» PROBLEM DESCRIPTION:
Your response must be the entire set of entries, reproduced word for word.

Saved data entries
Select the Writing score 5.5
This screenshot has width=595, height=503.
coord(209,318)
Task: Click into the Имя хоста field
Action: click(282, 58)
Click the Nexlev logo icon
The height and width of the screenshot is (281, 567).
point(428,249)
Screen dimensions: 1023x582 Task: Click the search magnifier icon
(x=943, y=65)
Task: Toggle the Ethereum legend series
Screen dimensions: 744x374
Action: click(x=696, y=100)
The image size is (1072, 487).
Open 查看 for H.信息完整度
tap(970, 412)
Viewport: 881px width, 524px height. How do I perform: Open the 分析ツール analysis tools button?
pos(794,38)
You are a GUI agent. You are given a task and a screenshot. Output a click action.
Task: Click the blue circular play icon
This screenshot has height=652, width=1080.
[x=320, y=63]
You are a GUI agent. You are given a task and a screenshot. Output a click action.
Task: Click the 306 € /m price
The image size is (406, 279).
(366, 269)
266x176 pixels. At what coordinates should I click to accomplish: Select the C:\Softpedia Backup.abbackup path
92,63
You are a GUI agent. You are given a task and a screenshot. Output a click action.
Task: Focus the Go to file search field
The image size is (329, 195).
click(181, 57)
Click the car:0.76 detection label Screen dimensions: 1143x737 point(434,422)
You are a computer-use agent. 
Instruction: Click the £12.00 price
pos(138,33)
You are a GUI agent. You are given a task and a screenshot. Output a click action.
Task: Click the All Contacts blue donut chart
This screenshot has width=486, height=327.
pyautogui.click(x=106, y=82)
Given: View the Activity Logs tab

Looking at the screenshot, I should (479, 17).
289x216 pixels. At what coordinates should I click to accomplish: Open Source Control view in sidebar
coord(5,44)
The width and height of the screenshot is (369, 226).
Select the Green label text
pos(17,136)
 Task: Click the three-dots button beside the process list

» WORKED SOLUTION:
Select the Writing score 5.5
This screenshot has width=595, height=503.
coord(209,318)
Task: Click into the Имя хоста field
Action: click(282, 58)
Click the Nexlev logo icon
The height and width of the screenshot is (281, 567).
point(428,249)
Screen dimensions: 1023x582 Task: Click the search magnifier icon
(x=943, y=65)
Task: Toggle the Ethereum legend series
Screen dimensions: 744x374
Action: click(x=696, y=100)
The image size is (1072, 487).
Open 查看 for H.信息完整度
tap(970, 412)
Viewport: 881px width, 524px height. How do I perform: Open the 分析ツール analysis tools button?
pos(794,38)
You are a GUI agent. You are given a task and a screenshot. Output a click action.
Task: Click the blue circular play icon
This screenshot has height=652, width=1080.
[x=320, y=63]
You are a GUI agent. You are given a task and a screenshot. Output a click action.
Task: Click the 306 € /m price
The image size is (406, 279).
(366, 269)
266x176 pixels. At what coordinates should I click to accomplish: Select the C:\Softpedia Backup.abbackup path
92,63
You are a GUI agent. You are given a task and a screenshot. Output a click action.
Task: Focus the Go to file search field
The image size is (329, 195).
click(181, 57)
Click the car:0.76 detection label Screen dimensions: 1143x737 point(434,422)
You are a computer-use agent. 
Instruction: Click the £12.00 price
pos(138,33)
You are a GUI agent. You are given a task and a screenshot. Output a click action.
Task: Click the All Contacts blue donut chart
This screenshot has width=486, height=327.
pyautogui.click(x=106, y=82)
Given: View the Activity Logs tab

Looking at the screenshot, I should (479, 17).
289x216 pixels. At what coordinates should I click to accomplish: Open Source Control view in sidebar
coord(5,44)
The width and height of the screenshot is (369, 226).
Select the Green label text
pos(17,136)
 Task: Click the three-dots button beside the process list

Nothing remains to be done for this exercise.